EXERCISE INSTRUCTIONS> Exactly the lines from the top of the records below through the one containing "Task: Open the すべての組織タグ dropdown" must be set down, with no line added or dropped.

[Stored records]
☆ ☆ ☆ ☆ ☆ ☆ ☆

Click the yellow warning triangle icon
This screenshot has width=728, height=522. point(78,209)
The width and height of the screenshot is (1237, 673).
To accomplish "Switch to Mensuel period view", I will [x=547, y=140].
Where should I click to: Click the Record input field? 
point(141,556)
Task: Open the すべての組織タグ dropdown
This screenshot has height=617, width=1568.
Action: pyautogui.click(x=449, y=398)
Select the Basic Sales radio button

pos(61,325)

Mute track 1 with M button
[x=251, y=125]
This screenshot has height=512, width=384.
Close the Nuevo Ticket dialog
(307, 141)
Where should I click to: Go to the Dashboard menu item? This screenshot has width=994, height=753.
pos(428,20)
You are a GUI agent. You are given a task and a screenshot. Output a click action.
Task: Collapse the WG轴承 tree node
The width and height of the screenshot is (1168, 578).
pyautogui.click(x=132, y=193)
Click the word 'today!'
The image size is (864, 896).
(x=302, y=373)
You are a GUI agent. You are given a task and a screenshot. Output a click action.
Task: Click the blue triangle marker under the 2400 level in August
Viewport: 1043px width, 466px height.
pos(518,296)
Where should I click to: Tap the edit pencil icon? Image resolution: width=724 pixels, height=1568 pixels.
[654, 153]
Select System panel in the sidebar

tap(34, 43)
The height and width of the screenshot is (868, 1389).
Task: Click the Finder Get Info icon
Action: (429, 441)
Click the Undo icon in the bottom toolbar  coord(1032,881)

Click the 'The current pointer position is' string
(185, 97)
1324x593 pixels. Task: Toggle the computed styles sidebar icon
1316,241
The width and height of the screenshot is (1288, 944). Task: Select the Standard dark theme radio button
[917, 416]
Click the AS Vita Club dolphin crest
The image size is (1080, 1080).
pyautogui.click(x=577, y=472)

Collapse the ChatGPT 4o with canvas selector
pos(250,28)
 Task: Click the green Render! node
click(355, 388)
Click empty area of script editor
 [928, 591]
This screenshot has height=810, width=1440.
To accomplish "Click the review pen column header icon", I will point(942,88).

☆ ☆ ☆ ☆ ☆ ☆ ☆

SOLUTION>
Click the yellow warning triangle icon
This screenshot has width=728, height=522. point(78,209)
The width and height of the screenshot is (1237, 673).
To accomplish "Switch to Mensuel period view", I will [x=547, y=140].
Where should I click to: Click the Record input field? 
point(141,556)
Task: Open the すべての組織タグ dropdown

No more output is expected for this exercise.